The Corporate Chalice

Every Grand Final winning player knows that unforgettable feeling as they lift up high the Premiership Cup signifying a lifetime achievement of sporting success. An injured player quickly forgets the pain and suffering they may have experienced in the game, or during the season, once their hands eagerly embrace the coveted item. One could say, it is analogous to a religious experience where all wounds and maladies are quickly forgotten.

The Premiership player carries the memory of this glorious event with them for the rest of their lives and they are similarly revered and immortalized by their sporting club fans, family and friends. Their legend status also accompanies them into their business and private life wherever they may go throughout the sporting globe.

Now let’s liken this Premiership Cup to the revered Holy Grail, or Golden Chalice, a cup that brings to the cup holder life changing powers.

Many a sporting club supporter that has the joyous opportunity to view their team’s winning cup, even if it’s locked away in a protective glass cabinet, is wooed by the powerful winning aura that adds a sense of pride, enjoyment and loyalty to the beholder. A team with a plethora of cups on display is deemed to be more powerful and impressive than their competition, and the copious silverware stache facilitates, motivates and maintains supporter club loyalty.

So why is it that most businesses have no such display that entices and stimulates employee commitment to the organization via its corporate achievements and victories? There are typically no such physical cups or chalices, or analogous symbols to improve and facilitate morale. Unfortunately business success is commonly celebrated by a few senior managers with little spoils of triumph passed on to the lower-level troops who may have been key in achieving the fruitful outcome.

So, if you are a business leader reading this blog post, what is your Holy Grail? How will you celebrate and share it with your employees when you obtain it? Do you have one or more cups that you can put on display to inspire current and future employees that demonstrate a longer-term legacy of achievement? Go on, let all employees drink from the cup as the taste will be beneficial to all, and will most definitely not be forgotten.

The Retirement Rebirth

The year is 2125 and I have now been in cryogenic retirement for the past 100 years. I vividly recall my last day in the corporate office when my career became literally frozen in time.

As my mind starts the thawing process, I wonder what awaits me as I re-enter the workforce. The first question that puzzles me is, why now? Yes, I have been “on ice” for the past century, and for what reason should I be awoken from my forced corporate sabbatical slumber?

I awake to see a room full of excited business people in casual clothing gesticulating around me as my corporate consciousness quickly regains my innate faculties. They gleefully welcome me into their relaxed business world with sighs of relief and wonderment.

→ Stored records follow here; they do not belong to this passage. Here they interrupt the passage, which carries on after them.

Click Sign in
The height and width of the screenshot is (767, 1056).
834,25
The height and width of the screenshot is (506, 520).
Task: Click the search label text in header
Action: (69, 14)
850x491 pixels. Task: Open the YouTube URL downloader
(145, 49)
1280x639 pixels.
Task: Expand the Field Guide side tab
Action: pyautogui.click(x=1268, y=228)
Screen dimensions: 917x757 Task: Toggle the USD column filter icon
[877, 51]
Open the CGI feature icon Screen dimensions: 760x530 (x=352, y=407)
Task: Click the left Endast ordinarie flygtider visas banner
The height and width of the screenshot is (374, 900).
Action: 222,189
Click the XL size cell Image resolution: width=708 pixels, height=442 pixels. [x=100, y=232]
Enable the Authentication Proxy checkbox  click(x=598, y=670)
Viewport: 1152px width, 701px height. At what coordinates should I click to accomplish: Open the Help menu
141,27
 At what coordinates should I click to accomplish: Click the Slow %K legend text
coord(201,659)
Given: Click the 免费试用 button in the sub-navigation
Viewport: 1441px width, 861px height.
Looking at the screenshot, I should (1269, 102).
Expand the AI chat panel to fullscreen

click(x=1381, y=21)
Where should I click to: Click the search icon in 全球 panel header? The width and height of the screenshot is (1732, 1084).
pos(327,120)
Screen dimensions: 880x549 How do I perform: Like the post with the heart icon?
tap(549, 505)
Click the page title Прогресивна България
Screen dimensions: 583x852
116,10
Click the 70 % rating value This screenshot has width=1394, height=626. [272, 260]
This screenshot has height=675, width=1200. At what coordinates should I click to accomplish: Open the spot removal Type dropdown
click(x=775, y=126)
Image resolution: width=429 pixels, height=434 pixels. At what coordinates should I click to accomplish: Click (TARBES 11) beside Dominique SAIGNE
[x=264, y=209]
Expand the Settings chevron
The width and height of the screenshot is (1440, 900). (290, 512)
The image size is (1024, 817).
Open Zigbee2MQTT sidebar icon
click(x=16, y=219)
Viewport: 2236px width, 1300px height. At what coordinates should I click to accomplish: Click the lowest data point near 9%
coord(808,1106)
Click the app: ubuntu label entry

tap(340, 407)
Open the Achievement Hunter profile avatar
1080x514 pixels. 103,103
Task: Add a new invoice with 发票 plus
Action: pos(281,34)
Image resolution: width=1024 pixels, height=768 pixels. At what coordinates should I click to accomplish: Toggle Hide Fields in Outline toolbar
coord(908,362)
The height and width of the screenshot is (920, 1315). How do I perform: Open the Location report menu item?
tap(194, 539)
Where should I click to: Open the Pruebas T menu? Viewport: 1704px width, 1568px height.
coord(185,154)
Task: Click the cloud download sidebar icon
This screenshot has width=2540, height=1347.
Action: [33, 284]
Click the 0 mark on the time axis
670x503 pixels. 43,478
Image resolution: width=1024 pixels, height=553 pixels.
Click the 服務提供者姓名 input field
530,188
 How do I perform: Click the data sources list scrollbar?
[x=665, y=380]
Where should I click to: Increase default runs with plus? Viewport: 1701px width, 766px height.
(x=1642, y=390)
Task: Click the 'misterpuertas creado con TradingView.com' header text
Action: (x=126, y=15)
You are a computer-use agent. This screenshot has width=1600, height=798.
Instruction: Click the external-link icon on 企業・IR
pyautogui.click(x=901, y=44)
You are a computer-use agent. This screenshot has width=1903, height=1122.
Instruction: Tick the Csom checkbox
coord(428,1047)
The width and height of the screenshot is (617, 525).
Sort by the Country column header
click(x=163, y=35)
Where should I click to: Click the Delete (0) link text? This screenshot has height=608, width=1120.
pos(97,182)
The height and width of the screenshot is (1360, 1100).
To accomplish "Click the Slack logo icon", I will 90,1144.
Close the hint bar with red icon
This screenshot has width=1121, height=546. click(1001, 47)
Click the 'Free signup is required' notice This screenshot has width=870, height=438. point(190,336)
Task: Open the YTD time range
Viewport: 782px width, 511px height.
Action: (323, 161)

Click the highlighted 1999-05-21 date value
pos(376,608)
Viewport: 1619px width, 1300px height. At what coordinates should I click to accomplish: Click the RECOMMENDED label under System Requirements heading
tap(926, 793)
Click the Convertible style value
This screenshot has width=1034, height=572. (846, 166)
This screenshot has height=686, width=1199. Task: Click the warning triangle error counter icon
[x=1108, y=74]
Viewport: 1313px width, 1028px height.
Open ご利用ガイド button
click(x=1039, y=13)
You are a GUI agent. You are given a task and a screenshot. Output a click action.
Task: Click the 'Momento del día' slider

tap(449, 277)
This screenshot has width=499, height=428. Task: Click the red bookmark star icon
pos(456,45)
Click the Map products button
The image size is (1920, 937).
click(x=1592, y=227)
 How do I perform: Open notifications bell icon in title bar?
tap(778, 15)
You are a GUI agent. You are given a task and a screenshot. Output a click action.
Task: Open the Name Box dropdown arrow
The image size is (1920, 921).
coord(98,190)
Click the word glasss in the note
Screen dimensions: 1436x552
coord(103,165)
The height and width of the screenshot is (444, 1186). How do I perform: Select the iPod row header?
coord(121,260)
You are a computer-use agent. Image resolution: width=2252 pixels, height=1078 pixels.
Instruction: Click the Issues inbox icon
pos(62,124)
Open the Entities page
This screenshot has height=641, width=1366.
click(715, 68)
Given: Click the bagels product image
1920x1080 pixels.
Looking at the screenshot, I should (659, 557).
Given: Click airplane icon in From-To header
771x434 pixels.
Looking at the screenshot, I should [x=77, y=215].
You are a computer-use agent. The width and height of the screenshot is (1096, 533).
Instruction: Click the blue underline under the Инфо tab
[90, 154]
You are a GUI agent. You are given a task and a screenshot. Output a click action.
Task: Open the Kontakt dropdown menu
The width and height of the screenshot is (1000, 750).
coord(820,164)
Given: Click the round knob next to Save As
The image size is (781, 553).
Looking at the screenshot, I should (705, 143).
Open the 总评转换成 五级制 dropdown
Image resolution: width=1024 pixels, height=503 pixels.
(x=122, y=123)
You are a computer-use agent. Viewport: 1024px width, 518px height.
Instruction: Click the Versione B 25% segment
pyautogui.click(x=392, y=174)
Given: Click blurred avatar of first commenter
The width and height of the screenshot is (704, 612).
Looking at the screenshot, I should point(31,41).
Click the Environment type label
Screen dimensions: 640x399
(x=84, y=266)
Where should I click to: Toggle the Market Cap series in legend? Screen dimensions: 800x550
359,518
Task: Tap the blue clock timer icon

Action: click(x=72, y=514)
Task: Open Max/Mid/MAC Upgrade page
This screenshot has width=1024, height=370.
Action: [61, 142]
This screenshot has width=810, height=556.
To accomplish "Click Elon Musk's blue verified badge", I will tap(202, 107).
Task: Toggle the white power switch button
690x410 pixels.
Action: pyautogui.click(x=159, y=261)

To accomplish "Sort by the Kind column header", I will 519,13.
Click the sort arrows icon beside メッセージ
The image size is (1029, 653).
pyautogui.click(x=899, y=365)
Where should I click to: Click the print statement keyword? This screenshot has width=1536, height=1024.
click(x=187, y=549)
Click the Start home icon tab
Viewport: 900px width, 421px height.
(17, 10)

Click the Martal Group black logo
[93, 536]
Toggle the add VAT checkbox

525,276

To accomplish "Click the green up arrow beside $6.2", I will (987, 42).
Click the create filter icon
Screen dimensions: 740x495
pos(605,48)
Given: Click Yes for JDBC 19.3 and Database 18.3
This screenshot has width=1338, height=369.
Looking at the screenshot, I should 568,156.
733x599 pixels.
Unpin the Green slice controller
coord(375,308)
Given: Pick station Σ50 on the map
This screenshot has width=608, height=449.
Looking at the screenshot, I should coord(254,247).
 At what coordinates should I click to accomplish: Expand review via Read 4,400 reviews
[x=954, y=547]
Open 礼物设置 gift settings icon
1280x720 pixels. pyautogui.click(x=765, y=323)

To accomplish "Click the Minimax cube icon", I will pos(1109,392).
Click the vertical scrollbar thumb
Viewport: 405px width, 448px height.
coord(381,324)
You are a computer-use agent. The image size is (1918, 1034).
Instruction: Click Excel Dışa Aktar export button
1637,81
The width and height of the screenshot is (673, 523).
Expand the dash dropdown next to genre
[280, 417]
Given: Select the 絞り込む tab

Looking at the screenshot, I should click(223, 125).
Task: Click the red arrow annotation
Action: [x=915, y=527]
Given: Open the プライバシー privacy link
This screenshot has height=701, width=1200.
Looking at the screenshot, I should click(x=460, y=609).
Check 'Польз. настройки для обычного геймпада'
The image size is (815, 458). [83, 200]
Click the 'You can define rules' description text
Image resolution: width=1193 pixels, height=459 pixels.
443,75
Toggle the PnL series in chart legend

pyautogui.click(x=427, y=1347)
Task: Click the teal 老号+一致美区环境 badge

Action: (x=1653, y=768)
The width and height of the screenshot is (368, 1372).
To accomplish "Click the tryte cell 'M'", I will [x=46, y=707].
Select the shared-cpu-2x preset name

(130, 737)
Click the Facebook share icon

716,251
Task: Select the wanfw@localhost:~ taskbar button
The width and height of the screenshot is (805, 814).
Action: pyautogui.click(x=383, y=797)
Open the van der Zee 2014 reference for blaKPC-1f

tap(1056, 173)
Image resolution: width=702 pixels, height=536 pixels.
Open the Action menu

I look intently at their faces with puzzlement and seek an answer to my question.

Over the following day, I learn their predicament.

The Goldfish:
These employees have the attention span of a goldfish. Owing to the memory dilution influences of prolonged social media, they cannot concentrate for a period longer than 3 minutes. They all wear name tags as their interpersonal recognition is essentially non-existent which makes teamwork an impossibility.

Strategic Analysis:
Their reliance on artificial intelligence (AI) has eroded all their skills of analysis and intuition. They cannot think for themselves and have become slaves to avatar personas.

Hygiene:
As they don’t need to frequent the corporate office, they work from home, and don’t see the need for personal grooming as their work life experiences are completely virtual.

So why was I awoken?

Apparently, my name was found in a time capsule buried in an old building that was made redundant in the year 2025. The same year in which I left my employer and commenced my period of forced retirement hibernation. The finder of this archaeological treasure glanced through all the archives that highlighted how workers in the past thought for themselves, were innovative and creative. It was reported that those of yesteryear apparently relied on our experience, our knowledge and used technology to complement our reasoning and logic, instead of being beholden to it.

A search commenced and I was unearthed and brought into the present (my future).

I looked around the room and immediately thought, it was time to restart my corporate life once more. As the saying goes, “everything old is new again”, and I was ready.